Sql-server – Isolating access to tenant data in a multi-tenant database

multi-tenantrow-level-securitySecuritysql server

We have a single SQL Server database for all tenants of a web-application. How can we ensure when a support engineer queries the DB directly via SSMS, they only touch data belonging to one tenant?

The web-application reliably isolates data between tenants as all DB queries have an additional clause added automatically to every query: WHERE tenantID = @currentUserTenantId.

The support team have a need to query the database directory and sometimes perform changes to the database. How can we ensure someone doesn't forget to add WHERE tenantID = X when executing a query via SSMS?

Row Level Security (RLS) may be one such solution which would require the support engineer to set the tenantID via SESSION_CONTEXT and reject running the query if no tenantID was specified. Support engineers each have their own SQL User.

Alternatively is there a way, using RLS or otherwise, to ensure that a query ran by a support engineer can only touch a single tenantID? i.e. if they failed to specify WHERE tenantID = X and a query would return data with multiple values in tenantID, then block the query?

Perhaps an ideal solution would be for support engineers not to be able to run any raw SQL and only run predefined stored procedures maintained by the development team. However we don't have the resources to do this at present.

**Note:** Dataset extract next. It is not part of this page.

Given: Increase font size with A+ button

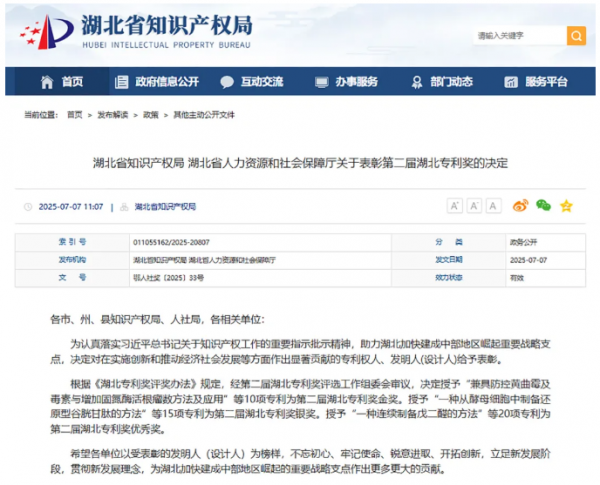Looking at the screenshot, I should coord(453,206).
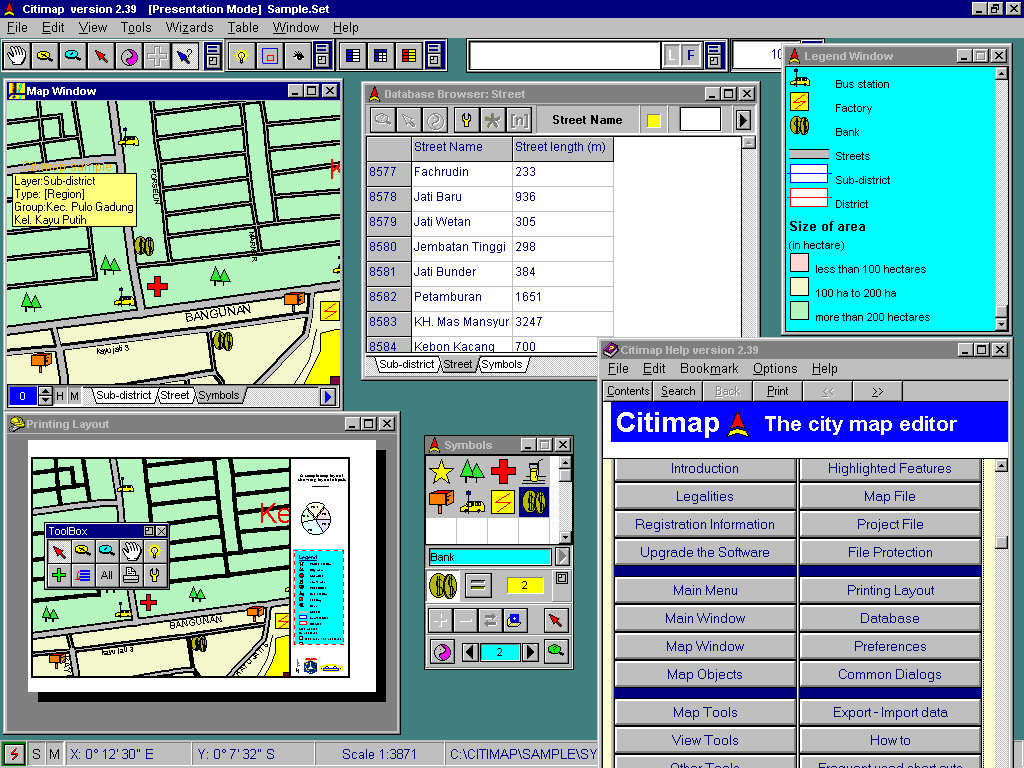Open the Wizards menu

coord(190,28)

Similarly, Zendesk/Salesforce have the ability for customers to grant access to their respective support teams. I've also seen other solutions which require the customer to share a code with the support team (say by phone). How might that be implemented to protect queries ran via SSMS?

Best Answer

I would probably provision "tenant support identity" (user or role) and have process where a support engineer is provisioned access to a single tenant, through temporary membership in the role, or by giving the support person the password to a temporarily-enabled user.

The developers would add stored procedures that manage the tenant support identity, along with perhaps some auditing.

Then the only difference between a single-tenant and multi-tenant database is that you have to implement RLS for the tenant support identity.